# EXCERPT TO READ start
We wanted to examine the statistics around ELO differences and win rates. After collecting the data we needed to create an OLS model, we came up with the following null and alternative hypothesis:
Null Hypothesis: ELO difference does not have a statistically significant effect on win rate for either player.
Alternative Hypothesis: ELO difference does have a statistically significant effect on win rate for either player.
bin_edges = white_result.index.categories
midpoints = bin_edges.mid
# Define the predictor variable and response variable
X = midpoints
y = white_result['White Win Rate']
# Add a constant term to the predictor variable
X = statsmodels.api.add_constant(X)
# Fit the OLS model
ols_model = statsmodels.api.OLS(y, X).fit()
print("Ordinary Least Square for White ELO difference and win rate")
# Print the model summary
print(ols_model.summary())
# EXCERPT TO READ end
# DATASET CONTENT start
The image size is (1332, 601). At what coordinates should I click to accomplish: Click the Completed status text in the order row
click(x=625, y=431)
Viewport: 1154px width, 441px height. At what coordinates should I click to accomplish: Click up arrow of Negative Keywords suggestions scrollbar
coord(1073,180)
# DATASET CONTENT end
# DATASET CONTENT start
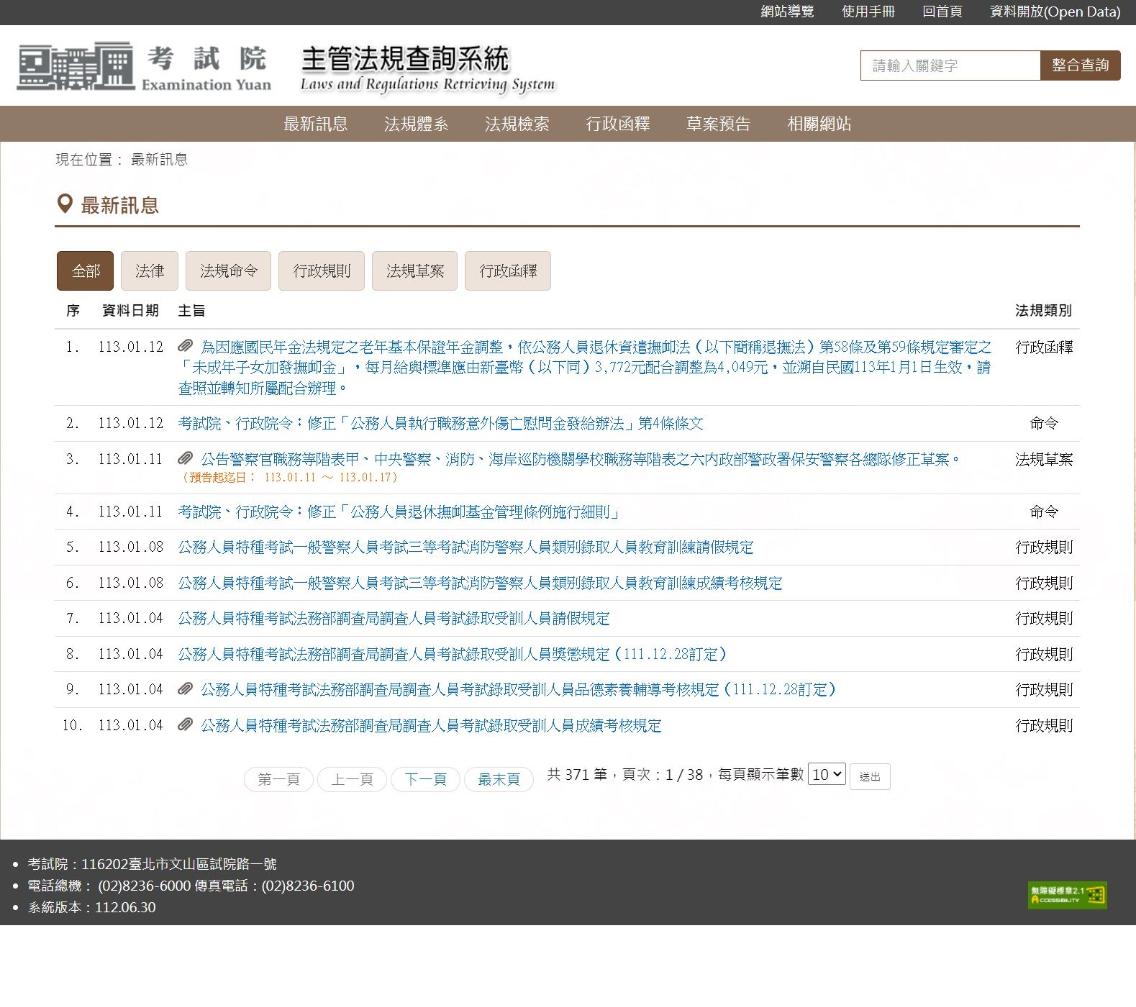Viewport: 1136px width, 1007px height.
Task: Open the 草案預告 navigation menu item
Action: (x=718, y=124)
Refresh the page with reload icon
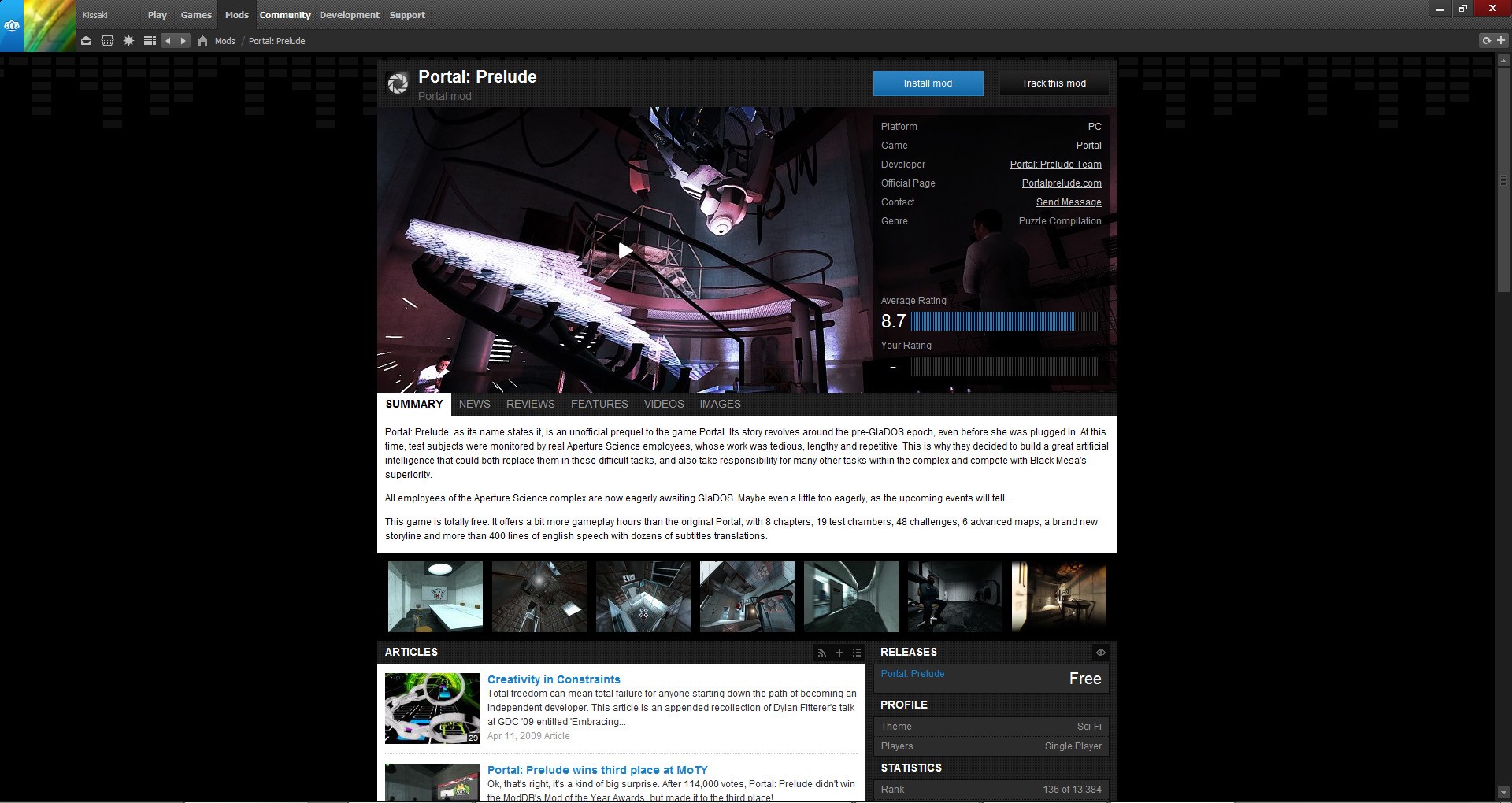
# DATASET CONTENT end
# DATASET CONTENT start
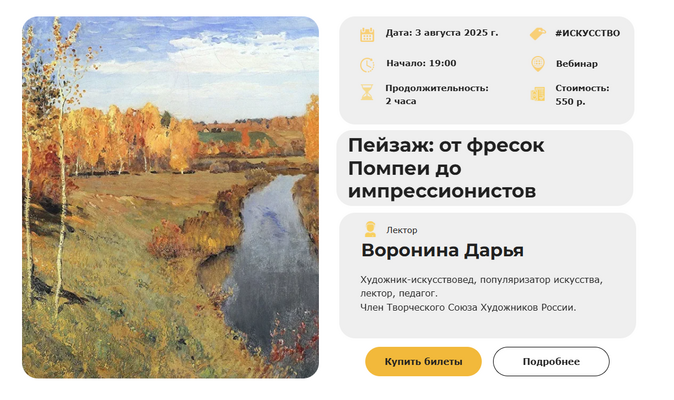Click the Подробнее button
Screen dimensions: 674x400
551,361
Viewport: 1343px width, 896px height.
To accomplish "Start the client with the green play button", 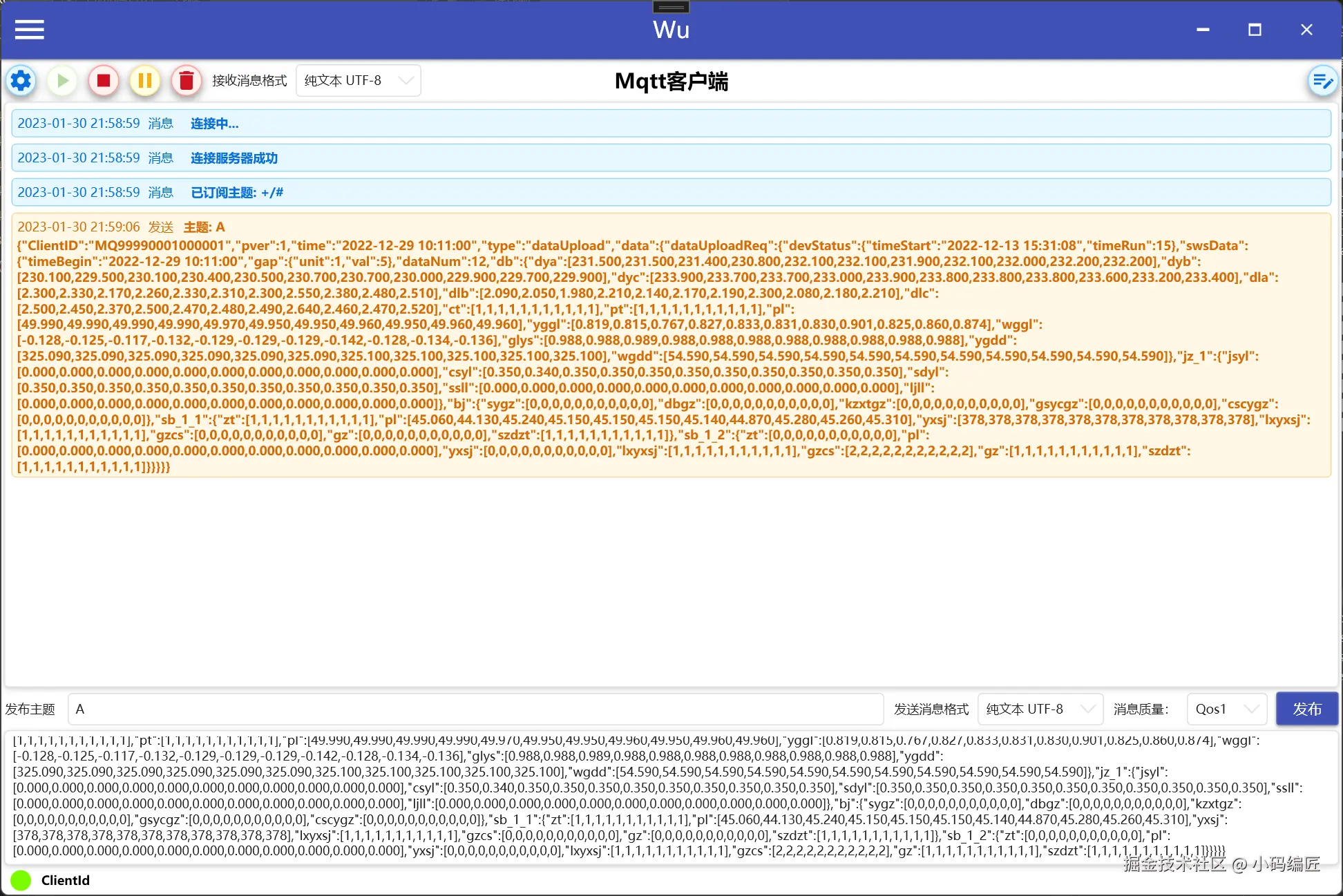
# DATASET CONTENT end
- STATED EXERCISE 1 -
From the ELO win-rate excerpt, copy the passage that begins with the words containing "We wanted to" and ends with "X = statsmodels.api.add_constant(X)".
- STATED EXERCISE 2 -
According to the ELO win-rate excerpt, what does the null hypothesis state?

- FULL OUTPUT 1 -
We wanted to examine the statistics around ELO differences and win rates. After collecting the data we needed to create an OLS model, we came up with the following null and alternative hypothesis:
Null Hypothesis: ELO difference does not have a statistically significant effect on win rate for either player.
Alternative Hypothesis: ELO difference does have a statistically significant effect on win rate for either player.
bin_edges = white_result.index.categories
midpoints = bin_edges.mid
# Define the predictor variable and response variable
X = midpoints
y = white_result['White Win Rate']
# Add a constant term to the predictor variable
X = statsmodels.api.add_constant(X)

- FULL OUTPUT 2 -
ELO difference does not have a statistically significant effect on win rate for either player.